Prov 17:22

A merry heart doeth good like a medicine... - Proverbs 17:22

Friday, January 17, 2020

Let's Hear It for those THOUGHS


I am learning to love the word “though.”

Last month, I enjoyed the privilege of being guest speaker at a Christmas banquet in MacGregor. The women of the Sommerfeld Mennonite Church were warm, welcoming, and responsive. They laughed in all the right places and grew quiet right on cue. And if you ever doubted the adage that Mennonite girls can cook, doubt no longer. I stuffed myself with delicious food even though I could only sample a fraction of their potluck offerings.

That night I shared with the group some of my funniest stories, but also some serious ones. We looked at a short passage from Habakkuk chapter three, clearly written to an agricultural community during a bleak time.

Though the fig tree does not bud and there are no grapes on the vines,
though the olive crop fails and the fields produce no food,
though there are no sheep in the pen and no cattle in the stalls,
yet I will rejoice in the Lord, I will be joyful in God my Savior.
The Sovereign Lord is my strength.”

Do you see all the “thoughs” in that passage? The writer is telling us we can rejoice even in the middle of hardship and pain. I encouraged the women to fill in those “thoughs” with their own “thoughs.” We all have them. Make a list, whatever yours might be. Though my marriage is broken, though I am not receiving healing from this illness, though I am still unemployed, though my loved one has an addiction…you know what yours are, and maybe the list seems extra-long. Once your list is done, add the YET part, like Habakkuk did. Yet I will rejoice in the Lord.

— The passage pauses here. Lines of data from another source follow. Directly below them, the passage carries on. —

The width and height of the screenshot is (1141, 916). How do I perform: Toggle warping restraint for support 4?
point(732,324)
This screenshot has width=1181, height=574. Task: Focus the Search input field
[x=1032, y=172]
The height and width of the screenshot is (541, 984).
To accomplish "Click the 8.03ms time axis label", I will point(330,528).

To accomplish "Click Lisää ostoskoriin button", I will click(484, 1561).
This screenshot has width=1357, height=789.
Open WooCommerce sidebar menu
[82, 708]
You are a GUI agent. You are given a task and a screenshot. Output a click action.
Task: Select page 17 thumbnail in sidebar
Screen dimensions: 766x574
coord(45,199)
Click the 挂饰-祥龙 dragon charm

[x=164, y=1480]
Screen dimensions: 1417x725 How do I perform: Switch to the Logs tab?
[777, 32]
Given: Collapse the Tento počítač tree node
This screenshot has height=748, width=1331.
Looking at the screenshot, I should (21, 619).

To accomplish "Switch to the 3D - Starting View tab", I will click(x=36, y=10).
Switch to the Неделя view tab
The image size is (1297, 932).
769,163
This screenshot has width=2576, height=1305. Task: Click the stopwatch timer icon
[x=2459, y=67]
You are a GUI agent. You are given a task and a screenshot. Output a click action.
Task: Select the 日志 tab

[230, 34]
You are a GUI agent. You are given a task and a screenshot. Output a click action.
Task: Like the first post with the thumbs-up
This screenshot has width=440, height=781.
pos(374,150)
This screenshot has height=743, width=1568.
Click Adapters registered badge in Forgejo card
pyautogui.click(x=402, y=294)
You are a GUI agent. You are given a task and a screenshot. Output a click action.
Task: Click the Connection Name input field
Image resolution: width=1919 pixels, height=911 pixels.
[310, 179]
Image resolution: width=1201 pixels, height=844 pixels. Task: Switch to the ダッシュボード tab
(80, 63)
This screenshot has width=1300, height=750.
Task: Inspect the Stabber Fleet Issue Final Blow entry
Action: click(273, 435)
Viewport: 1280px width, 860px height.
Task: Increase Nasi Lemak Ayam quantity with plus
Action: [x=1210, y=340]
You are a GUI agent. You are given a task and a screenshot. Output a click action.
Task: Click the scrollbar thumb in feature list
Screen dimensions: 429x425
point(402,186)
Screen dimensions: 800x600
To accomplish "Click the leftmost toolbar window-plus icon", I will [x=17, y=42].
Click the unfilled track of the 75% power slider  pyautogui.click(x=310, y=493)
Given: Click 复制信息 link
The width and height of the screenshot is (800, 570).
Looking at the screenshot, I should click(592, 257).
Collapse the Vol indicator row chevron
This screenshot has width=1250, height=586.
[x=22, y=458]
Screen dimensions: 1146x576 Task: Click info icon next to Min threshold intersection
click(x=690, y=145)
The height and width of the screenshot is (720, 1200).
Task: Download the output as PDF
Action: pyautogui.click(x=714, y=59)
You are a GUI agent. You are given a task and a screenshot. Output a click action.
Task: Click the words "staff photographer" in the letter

Why? Because your story isn’t over. God is in the business of great reversals. We see it all through the Bible. Think of Esther. Job. Gideon. Lazarus. But nowhere more powerfully than at the cross of Christ. What our enemy thought was his greatest victory—the Son of God, dead—turned out to be his greatest defeat. Not only did Jesus return to life, but his resurrection made a way for us all to live forever. The greatest reversal ever.

And God can do the same with your pain. Your “though.” You may not see it today or tomorrow, but one day you will tell the complete story. The ending will be so triumphant, greater than you could have ever imagined (see Ephesians 3:20).

I’ve never jumped on the bandwagon of choosing a theme word for a year, but I’m beginning to think “though” might be a great word for 2020. One day, we will have perfect twenty-twenty vision. We’ll see our lives—past, present, and future—the same way God sees them. We’ll view with clarity the great reversals he performed in our lives when we continued to worship him no matter what.

And we’ll realize the precious value of a little word like “though.”